Exactly as they appear, please output the lines from the one with "Given: Click the zoom in magnifier icon" through the end of the material, without pictures.

# Exercise input:

• • • • • • •

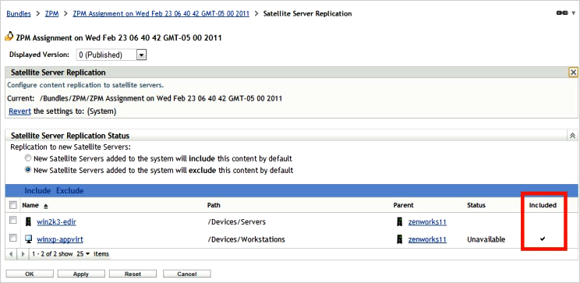
Task: Tick the checkbox for win2k3-edir
Action: [13, 221]
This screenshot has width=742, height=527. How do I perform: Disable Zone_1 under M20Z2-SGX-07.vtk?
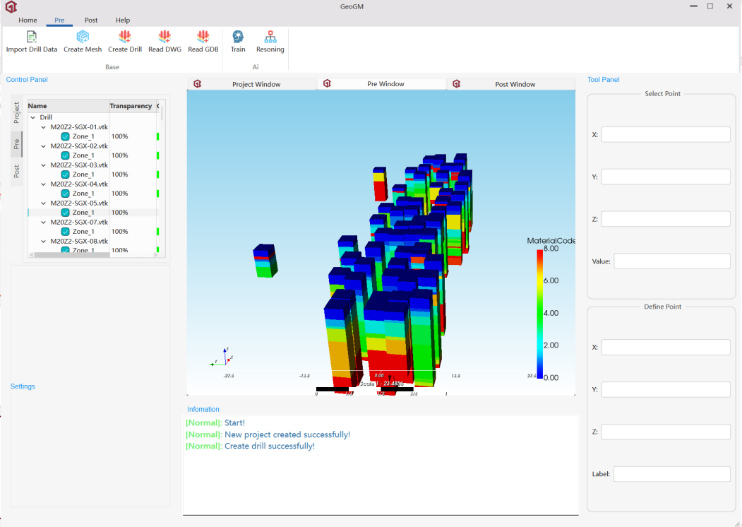[x=65, y=232]
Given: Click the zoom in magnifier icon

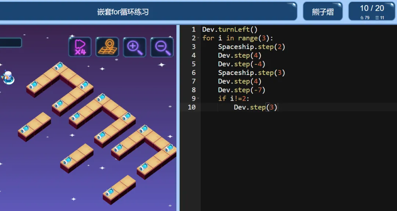Looking at the screenshot, I should click(135, 47).
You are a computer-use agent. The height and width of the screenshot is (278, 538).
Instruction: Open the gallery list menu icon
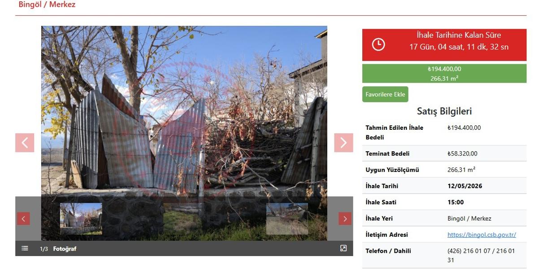tap(25, 248)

• • • • • • •

# Response for this exercise:
Given: Click the zoom in magnifier icon

Looking at the screenshot, I should click(135, 47).
You are a computer-use agent. The height and width of the screenshot is (278, 538).
Instruction: Open the gallery list menu icon
tap(25, 248)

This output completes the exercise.